====== Given entries

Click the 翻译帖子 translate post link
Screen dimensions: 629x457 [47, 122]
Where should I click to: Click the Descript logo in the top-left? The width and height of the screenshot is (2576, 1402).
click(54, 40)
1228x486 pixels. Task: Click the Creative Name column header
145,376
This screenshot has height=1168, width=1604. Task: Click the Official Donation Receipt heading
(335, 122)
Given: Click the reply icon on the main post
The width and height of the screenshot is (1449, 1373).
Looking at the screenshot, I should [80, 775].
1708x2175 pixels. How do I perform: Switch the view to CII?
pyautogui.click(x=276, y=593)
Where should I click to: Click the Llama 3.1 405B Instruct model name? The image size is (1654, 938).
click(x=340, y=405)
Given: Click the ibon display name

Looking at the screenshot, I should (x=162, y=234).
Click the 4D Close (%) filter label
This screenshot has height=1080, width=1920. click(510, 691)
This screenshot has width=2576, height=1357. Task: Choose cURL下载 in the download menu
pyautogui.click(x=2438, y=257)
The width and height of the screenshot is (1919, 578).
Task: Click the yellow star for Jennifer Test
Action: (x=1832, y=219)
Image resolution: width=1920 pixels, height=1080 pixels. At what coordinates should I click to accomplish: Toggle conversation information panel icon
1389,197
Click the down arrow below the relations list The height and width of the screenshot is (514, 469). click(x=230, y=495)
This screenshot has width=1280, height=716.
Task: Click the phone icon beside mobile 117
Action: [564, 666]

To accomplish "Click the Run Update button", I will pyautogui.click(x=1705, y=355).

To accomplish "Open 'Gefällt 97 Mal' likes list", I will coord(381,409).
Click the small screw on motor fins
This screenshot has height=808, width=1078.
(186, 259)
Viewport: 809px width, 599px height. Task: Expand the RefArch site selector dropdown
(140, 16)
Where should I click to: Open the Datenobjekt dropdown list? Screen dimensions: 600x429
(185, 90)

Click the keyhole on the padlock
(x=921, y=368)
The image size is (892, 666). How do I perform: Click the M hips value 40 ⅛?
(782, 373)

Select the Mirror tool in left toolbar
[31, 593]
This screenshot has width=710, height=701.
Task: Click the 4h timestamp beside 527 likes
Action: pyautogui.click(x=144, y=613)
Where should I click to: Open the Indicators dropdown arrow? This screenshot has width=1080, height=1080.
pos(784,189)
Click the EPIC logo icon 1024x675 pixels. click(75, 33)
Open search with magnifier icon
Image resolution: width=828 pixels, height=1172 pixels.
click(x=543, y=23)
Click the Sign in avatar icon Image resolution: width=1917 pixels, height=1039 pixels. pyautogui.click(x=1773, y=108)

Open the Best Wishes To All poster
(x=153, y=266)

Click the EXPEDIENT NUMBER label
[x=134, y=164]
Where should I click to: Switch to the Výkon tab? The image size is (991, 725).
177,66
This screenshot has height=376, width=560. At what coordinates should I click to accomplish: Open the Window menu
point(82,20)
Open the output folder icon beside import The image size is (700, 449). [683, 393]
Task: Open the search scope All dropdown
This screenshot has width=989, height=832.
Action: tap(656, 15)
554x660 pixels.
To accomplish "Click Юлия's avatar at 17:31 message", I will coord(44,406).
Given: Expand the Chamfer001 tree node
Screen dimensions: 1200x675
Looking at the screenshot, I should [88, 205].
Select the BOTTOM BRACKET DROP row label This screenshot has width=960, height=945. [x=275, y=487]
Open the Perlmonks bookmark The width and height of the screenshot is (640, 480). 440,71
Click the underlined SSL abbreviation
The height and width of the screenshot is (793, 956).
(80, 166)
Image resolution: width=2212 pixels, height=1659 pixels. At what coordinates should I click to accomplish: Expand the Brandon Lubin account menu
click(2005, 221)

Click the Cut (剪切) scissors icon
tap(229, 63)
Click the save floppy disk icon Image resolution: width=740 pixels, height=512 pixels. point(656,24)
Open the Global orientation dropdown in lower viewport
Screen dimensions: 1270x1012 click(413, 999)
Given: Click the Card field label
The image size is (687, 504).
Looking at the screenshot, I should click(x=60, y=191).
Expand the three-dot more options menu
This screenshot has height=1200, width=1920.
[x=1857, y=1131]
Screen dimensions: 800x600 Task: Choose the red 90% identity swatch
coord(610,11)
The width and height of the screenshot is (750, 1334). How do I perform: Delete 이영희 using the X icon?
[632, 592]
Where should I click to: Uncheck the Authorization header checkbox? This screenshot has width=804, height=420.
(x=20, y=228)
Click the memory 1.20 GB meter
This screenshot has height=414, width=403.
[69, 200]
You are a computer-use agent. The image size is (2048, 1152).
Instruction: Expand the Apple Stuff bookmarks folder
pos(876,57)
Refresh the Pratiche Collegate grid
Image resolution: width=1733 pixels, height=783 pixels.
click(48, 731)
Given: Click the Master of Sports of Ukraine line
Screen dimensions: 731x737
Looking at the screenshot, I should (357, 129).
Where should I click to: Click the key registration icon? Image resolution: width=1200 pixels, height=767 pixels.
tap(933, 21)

============

Work to complete: Copy out all of the material above, line for line, without changing anything.

Problem solution:
Click the 翻译帖子 translate post link
Screen dimensions: 629x457 [47, 122]
Where should I click to: Click the Descript logo in the top-left? The width and height of the screenshot is (2576, 1402).
click(54, 40)
1228x486 pixels. Task: Click the Creative Name column header
145,376
This screenshot has height=1168, width=1604. Task: Click the Official Donation Receipt heading
(335, 122)
Given: Click the reply icon on the main post
The width and height of the screenshot is (1449, 1373).
Looking at the screenshot, I should [80, 775].
1708x2175 pixels. How do I perform: Switch the view to CII?
pyautogui.click(x=276, y=593)
Where should I click to: Click the Llama 3.1 405B Instruct model name? The image size is (1654, 938).
click(x=340, y=405)
Given: Click the ibon display name

Looking at the screenshot, I should (x=162, y=234).
Click the 4D Close (%) filter label
This screenshot has height=1080, width=1920. click(510, 691)
This screenshot has width=2576, height=1357. Task: Choose cURL下载 in the download menu
pyautogui.click(x=2438, y=257)
The width and height of the screenshot is (1919, 578).
Task: Click the yellow star for Jennifer Test
Action: (x=1832, y=219)
Image resolution: width=1920 pixels, height=1080 pixels. At what coordinates should I click to accomplish: Toggle conversation information panel icon
1389,197
Click the down arrow below the relations list The height and width of the screenshot is (514, 469). click(x=230, y=495)
This screenshot has width=1280, height=716.
Task: Click the phone icon beside mobile 117
Action: [564, 666]

To accomplish "Click the Run Update button", I will pyautogui.click(x=1705, y=355).

To accomplish "Open 'Gefällt 97 Mal' likes list", I will coord(381,409).
Click the small screw on motor fins
This screenshot has height=808, width=1078.
(186, 259)
Viewport: 809px width, 599px height. Task: Expand the RefArch site selector dropdown
(140, 16)
Where should I click to: Open the Datenobjekt dropdown list? Screen dimensions: 600x429
(185, 90)

Click the keyhole on the padlock
(x=921, y=368)
The image size is (892, 666). How do I perform: Click the M hips value 40 ⅛?
(782, 373)

Select the Mirror tool in left toolbar
[31, 593]
This screenshot has width=710, height=701.
Task: Click the 4h timestamp beside 527 likes
Action: pyautogui.click(x=144, y=613)
Where should I click to: Open the Indicators dropdown arrow? This screenshot has width=1080, height=1080.
pos(784,189)
Click the EPIC logo icon 1024x675 pixels. click(75, 33)
Open search with magnifier icon
Image resolution: width=828 pixels, height=1172 pixels.
click(x=543, y=23)
Click the Sign in avatar icon Image resolution: width=1917 pixels, height=1039 pixels. pyautogui.click(x=1773, y=108)

Open the Best Wishes To All poster
(x=153, y=266)

Click the EXPEDIENT NUMBER label
[x=134, y=164]
Where should I click to: Switch to the Výkon tab? The image size is (991, 725).
177,66
This screenshot has height=376, width=560. At what coordinates should I click to accomplish: Open the Window menu
point(82,20)
Open the output folder icon beside import The image size is (700, 449). [683, 393]
Task: Open the search scope All dropdown
This screenshot has width=989, height=832.
Action: tap(656, 15)
554x660 pixels.
To accomplish "Click Юлия's avatar at 17:31 message", I will coord(44,406).
Given: Expand the Chamfer001 tree node
Screen dimensions: 1200x675
Looking at the screenshot, I should [88, 205].
Select the BOTTOM BRACKET DROP row label This screenshot has width=960, height=945. [x=275, y=487]
Open the Perlmonks bookmark The width and height of the screenshot is (640, 480). 440,71
Click the underlined SSL abbreviation
The height and width of the screenshot is (793, 956).
(80, 166)
Image resolution: width=2212 pixels, height=1659 pixels. At what coordinates should I click to accomplish: Expand the Brandon Lubin account menu
click(2005, 221)

Click the Cut (剪切) scissors icon
tap(229, 63)
Click the save floppy disk icon Image resolution: width=740 pixels, height=512 pixels. point(656,24)
Open the Global orientation dropdown in lower viewport
Screen dimensions: 1270x1012 click(413, 999)
Given: Click the Card field label
The image size is (687, 504).
Looking at the screenshot, I should click(x=60, y=191).
Expand the three-dot more options menu
This screenshot has height=1200, width=1920.
[x=1857, y=1131]
Screen dimensions: 800x600 Task: Choose the red 90% identity swatch
coord(610,11)
The width and height of the screenshot is (750, 1334). How do I perform: Delete 이영희 using the X icon?
[632, 592]
Where should I click to: Uncheck the Authorization header checkbox? This screenshot has width=804, height=420.
(x=20, y=228)
Click the memory 1.20 GB meter
This screenshot has height=414, width=403.
[69, 200]
You are a computer-use agent. The image size is (2048, 1152).
Instruction: Expand the Apple Stuff bookmarks folder
pos(876,57)
Refresh the Pratiche Collegate grid
Image resolution: width=1733 pixels, height=783 pixels.
click(48, 731)
Given: Click the Master of Sports of Ukraine line
Screen dimensions: 731x737
Looking at the screenshot, I should (357, 129).
Where should I click to: Click the key registration icon? Image resolution: width=1200 pixels, height=767 pixels.
tap(933, 21)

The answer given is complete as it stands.